Já no ocaso de sua vida, viu-se Edith, de certo modo, privada de suas atividades na igreja, primeira­mente por ser, como o foi toda a fa­mília, solidária à minha pessoa, a maior vítima da inconcebível e des­cabida situação criada pelo bispo de então contra os agentes de pastoral – padres, freiras e leigos – que se­guiam a linha de trabalho de seu fa­lecido antecessor. Depois, também, para poder prestar melhor assistên­cia à nossa mãe, a quem acompa­nhou com todo desvelo e amor até o fim de seus dias. E por fim, em razão do agravamento do seu próprio es­tado de saúde que a prendeu ao lei­to até seu falecimento. A sua fé, po­rém, nunca se arrefeceu. Ao contrá­rio, cada dia tornava-se mais viva e amadurecida.
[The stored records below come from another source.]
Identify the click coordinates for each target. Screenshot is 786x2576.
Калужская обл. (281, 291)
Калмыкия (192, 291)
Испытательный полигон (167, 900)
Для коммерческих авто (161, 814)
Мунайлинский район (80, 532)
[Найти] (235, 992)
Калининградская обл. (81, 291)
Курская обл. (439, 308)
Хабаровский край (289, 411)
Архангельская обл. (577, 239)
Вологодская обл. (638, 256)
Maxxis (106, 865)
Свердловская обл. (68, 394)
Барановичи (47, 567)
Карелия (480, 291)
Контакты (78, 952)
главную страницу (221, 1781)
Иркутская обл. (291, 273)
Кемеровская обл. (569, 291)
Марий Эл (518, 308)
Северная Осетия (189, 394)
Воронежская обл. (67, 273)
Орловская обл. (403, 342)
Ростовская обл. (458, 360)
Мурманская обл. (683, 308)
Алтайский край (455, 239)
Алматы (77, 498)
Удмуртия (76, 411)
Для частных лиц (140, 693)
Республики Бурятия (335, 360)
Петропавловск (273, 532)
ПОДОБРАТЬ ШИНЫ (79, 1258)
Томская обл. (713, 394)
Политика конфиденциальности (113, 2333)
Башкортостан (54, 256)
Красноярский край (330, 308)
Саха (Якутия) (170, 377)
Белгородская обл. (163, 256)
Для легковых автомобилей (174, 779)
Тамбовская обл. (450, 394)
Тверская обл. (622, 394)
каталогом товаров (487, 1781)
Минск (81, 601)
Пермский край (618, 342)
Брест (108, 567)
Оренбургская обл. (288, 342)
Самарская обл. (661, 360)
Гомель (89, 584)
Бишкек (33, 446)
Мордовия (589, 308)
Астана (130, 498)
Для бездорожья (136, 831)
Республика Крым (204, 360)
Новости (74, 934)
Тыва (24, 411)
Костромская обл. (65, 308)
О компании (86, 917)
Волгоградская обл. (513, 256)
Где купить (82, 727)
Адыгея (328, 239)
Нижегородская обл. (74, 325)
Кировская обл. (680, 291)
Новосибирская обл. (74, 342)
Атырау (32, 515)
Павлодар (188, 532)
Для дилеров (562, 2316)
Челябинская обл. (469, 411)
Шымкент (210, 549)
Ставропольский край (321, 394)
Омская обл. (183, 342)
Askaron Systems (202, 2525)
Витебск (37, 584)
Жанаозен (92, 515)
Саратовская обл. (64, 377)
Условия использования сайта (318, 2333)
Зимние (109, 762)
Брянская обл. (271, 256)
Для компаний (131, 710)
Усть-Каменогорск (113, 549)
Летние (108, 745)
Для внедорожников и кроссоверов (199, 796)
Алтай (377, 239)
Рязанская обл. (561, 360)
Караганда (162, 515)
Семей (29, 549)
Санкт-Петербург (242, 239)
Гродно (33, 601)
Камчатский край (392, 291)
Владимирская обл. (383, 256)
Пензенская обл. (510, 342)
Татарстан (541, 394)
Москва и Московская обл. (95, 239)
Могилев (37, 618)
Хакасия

No dia da morte de Edith, duran­te o velório realizado em nossa casa, com a ajuda do Mons. Wilson Cordeiro e dos padres Venâncio Per­eira e José Ribamar Costa, concele­bramos uma missa de corpo presen­te. Na ocasião, sua ex-aluna, professora Maria Vitória dos Santos,

“Dona Edith… Viana dificilmen­te terá a glória de contar com outra professora de geografia do seu porte e quilate. Nunca haveremos de esquecer da felicidade com que a senhora usava o quadro e o giz, para desenhar os mapas dos conti­nentes ou mesmo dos países que es­távamos a estudar. Com a senhora a gente viajava e conhecia o mun­do, e como a senhora nos ensinou que as estrelas têm suas cores de­terminadas pelos anos luz, a sua estrela deverá brilhar bem forte ilu­minando as mentes dos seus ex-alu­nos no futuro.”

Outra ex-aluna, professora Ma­ria da Conceição Alves Reis, fazen­do parar o enterro de Edith, quando o cortejo passava em frente ao Gi­násio Professor Antônio Lopes, pro­feriu as seguintes palavras:

“Professora Edith, a voz do Co­légio Antônio Lopes não poderia dei­xar de ser ouvida neste dia de sua passagem para a eternidade. Hoje um misto de saudade e de tristeza domina os seus conterrâneos e os seus ex-alunos.

Muitas gerações, que por aqui desfilaram, ouviram atentas os seus ensinamentos. O mundo ficava bem menor e sem barreiras, durante suas aulas de geografia.

Recebe, professora Edith Nair Furtado da Silva, o preito da nossa homenagem traduzida em nome daqueles que lhe ouviram e lhe amaram. Que junto de Deus, a senhora descanse o sono dos justos, velando sempre pela juventu­de de nossa terra.”

Por iniciativa de notáveis filhos de Viana foi fundada, nesta cidade, e instalada no dia 4/05/2002 a Aca­demia Vianense de Letras. Na rela­ção, escolha e distribuição dos no­mes para servirem de patronos às suas vinte cadeiras da AVL, coube à professora Edith Nair Furtado da Sil­va a patronímia da cadeira nº 2.